— TO BE DONE —
1. Translate this sentence from the extract on metamorphism into Spanish: "During metamorphism, the rock does not melt."
2. In the extract on metamorphism, what temperature range applies to medium-grade metamorphism?
3. Do these statements agree with the extract on metamorphism? Answer yes or no for each and quote the deciding words. (a) Heat from a pluton can cause metamorphism. (b) Rock melts during metamorphism. (c) High-grade metamorphism involves pressures of 12-15 kilobars.

— EXTRACT —
────────────────

Then, use your table to answer the questions at the end of the lab. Also answer these questions on
our online class site so that you can get credit for the laboratory exercise.
Metamorphism
Metamorphic rocks form when pre-existing rocks are subjected to temperatures and/or pressures
that are different from the environment in which they form. For example metamorphism can be
caused by burial of rock, folding and thrusting of rock over other rock, heat from a pluton, or
pressure from subduction. During metamorphism, rocks may undergo mineralogical and textural
changes. During metamorphism, the rock does not melt. Instead it is a solid state
recrystallization.
Metamorphic Grade
Metamorphic grade is the intensity of metamorphism to which the rock was subjected. In other
words, it is a description of how much heat and pressure a rock has experienced in order to be
changed to its current metamorphic state. Metamorphic grade is described as being low grade,
medium grade, or high grade. During low-grade metamorphism, rock is exposed to relatively low
temperatures and pressures (300-400°C; less than 3-4 kilobars). During medium-grade
metamorphism, rock is exposed to intermediate temperatures and pressures (400-600°C; 4-12
kilobars). During high-grade metamorphism, rock is exposed to high temperatures and pressures
(600-800°C; 12-15 kilobars). It is by studying the mineralogy and textures of metamorphic rocks
that we are able to determine the degree or grade of metamorphism.

────────────────

— DATASET —
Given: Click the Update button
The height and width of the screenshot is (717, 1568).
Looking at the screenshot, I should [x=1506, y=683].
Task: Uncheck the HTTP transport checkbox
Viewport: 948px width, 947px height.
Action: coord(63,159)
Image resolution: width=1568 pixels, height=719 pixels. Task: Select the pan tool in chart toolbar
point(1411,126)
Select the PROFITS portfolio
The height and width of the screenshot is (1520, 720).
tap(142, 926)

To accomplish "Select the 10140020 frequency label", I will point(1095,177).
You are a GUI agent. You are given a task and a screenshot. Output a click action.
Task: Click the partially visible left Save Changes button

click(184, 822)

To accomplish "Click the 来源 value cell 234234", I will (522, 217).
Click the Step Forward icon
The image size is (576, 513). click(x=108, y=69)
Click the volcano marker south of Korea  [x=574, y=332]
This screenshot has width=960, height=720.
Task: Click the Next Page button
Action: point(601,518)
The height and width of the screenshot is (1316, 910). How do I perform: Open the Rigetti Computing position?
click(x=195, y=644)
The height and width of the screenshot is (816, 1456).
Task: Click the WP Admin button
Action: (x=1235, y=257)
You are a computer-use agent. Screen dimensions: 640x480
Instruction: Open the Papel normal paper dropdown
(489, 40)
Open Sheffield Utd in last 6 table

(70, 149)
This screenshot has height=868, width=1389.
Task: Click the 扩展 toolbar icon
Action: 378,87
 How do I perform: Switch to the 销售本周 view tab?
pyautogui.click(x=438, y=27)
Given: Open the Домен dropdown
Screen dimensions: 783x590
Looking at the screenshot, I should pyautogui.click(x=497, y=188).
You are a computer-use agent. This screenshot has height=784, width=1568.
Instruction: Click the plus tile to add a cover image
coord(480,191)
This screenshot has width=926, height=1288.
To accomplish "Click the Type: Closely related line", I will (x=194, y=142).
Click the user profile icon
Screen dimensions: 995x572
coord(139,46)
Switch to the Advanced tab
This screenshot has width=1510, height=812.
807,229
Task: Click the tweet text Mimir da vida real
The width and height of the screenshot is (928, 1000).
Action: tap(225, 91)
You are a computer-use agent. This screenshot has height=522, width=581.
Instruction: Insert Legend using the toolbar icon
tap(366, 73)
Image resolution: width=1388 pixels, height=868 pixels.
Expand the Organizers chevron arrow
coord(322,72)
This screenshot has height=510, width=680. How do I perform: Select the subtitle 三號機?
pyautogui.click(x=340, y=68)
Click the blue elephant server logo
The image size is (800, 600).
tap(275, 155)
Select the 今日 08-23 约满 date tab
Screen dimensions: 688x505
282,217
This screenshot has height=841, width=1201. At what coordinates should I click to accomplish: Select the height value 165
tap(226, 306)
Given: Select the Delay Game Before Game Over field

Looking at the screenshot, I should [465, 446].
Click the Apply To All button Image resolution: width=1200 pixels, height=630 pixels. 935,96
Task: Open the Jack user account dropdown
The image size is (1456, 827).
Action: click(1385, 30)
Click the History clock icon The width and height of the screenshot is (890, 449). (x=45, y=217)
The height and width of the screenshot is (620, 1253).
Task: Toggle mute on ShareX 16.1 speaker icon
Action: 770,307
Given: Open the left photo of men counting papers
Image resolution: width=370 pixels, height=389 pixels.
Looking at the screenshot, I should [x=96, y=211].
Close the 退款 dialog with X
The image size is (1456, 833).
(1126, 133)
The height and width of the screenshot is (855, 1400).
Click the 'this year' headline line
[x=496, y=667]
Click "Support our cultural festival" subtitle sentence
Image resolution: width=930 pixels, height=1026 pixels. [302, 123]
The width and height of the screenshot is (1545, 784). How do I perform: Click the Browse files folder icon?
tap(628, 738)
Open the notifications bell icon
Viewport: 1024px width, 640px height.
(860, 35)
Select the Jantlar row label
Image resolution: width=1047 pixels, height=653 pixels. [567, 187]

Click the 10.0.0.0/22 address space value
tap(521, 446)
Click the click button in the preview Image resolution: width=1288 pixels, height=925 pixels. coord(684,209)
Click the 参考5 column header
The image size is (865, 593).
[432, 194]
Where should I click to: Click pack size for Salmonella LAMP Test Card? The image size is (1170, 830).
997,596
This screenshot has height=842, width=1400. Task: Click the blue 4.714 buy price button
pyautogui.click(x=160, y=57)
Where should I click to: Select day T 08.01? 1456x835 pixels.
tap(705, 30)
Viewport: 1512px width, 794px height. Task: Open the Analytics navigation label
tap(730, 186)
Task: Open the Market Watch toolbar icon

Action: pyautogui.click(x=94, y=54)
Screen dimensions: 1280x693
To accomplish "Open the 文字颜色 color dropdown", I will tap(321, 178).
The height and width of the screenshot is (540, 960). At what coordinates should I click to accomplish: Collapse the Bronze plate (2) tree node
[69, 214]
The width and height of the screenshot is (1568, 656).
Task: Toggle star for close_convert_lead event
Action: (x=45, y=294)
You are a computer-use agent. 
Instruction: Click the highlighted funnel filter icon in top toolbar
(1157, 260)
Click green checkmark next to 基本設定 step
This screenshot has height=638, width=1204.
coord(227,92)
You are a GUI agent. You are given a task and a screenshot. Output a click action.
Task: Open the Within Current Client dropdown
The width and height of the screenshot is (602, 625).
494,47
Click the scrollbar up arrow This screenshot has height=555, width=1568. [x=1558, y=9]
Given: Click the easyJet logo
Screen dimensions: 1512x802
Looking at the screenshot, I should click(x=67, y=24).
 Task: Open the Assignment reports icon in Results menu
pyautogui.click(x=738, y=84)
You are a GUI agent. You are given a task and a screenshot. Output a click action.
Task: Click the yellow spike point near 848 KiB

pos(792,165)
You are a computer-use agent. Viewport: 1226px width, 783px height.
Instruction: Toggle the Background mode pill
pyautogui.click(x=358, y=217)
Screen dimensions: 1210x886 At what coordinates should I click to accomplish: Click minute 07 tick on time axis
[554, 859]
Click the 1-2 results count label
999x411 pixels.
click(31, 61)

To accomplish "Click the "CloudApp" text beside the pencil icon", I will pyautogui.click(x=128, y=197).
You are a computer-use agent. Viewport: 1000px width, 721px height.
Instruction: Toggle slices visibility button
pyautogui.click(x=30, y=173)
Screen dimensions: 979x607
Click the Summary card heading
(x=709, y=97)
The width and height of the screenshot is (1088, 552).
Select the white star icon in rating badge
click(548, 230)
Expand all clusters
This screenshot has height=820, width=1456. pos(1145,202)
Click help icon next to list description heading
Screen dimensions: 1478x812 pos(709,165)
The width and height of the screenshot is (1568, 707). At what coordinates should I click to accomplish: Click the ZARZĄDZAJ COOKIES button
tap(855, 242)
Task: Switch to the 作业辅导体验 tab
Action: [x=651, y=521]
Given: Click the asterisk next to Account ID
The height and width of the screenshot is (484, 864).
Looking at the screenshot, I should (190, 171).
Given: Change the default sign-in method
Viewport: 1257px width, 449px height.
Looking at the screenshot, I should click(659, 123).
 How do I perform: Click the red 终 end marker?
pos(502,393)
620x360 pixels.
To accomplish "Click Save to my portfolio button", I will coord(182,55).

────────────────

— SOLUTIONS TO THE EXERCISE —
1. Durante el metamorfismo, la roca no se funde.

2. 400-600°C

3.
(a) Yes: "heat from a pluton"
(b) No: "During metamorphism, the rock does not melt."
(c) Yes: "(600-800°C; 12-15 kilobars)"